Push ups are one of the best exercises- requiring no equipment, and working multiple muscles at one time. The actual motion of a pushup trains the chest, triceps and the anterior deltoids, while stretching the biceps and back. I have found that they are great at increasing muscle size and tone. Here are 5 steps to improving your push ups. . .

1.  Keep your head looking forward or at least neutral.  In order to do a successful push-up you need to maintain a stiff upper back.  Keeping your head braced will allow you to do that.  If you drop your head then your upper back will sag.

2.  Hold your abdominals tight to keep your back straight.  Whether you’re performing your push-ups from your knees or with your legs straight you need to maintain good back position.  This means that your hips should be down and your back isn’t excessively bowed in the middle.  Keeping your abdominals tight will enforce this position.

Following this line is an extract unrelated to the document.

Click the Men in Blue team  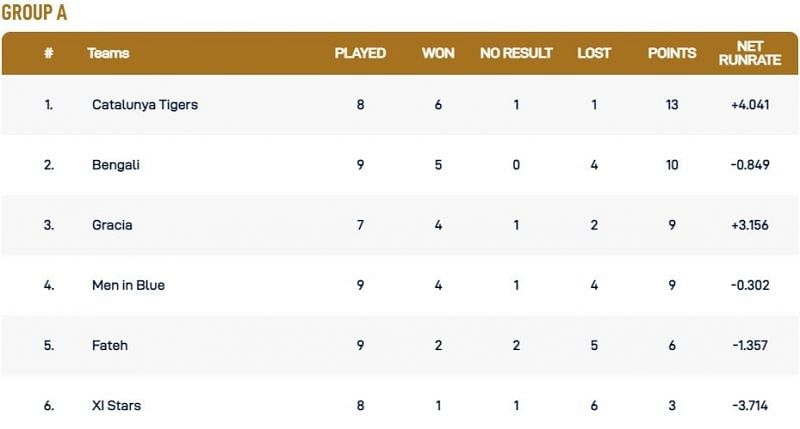pyautogui.click(x=128, y=285)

3.  Your hands should be slightly wider than your shoulders, palms under your shoulders.  This will enable your shoulders to maintain a healthy position and allow your chest to perform most of the work as it should.

4. The push-up does a lot for creating strength and stability in the back muscles as well as the chest and triceps.  At the bottom of the movement focus on squeezing your shoulder blades together.  Then as you come up roll them back out.

5.  Finishing the push-up focuses on the triceps to straighten the arms out.  During the last third of the movement, as you’re pushing up, focus on rolling your elbows out to force your arms straight.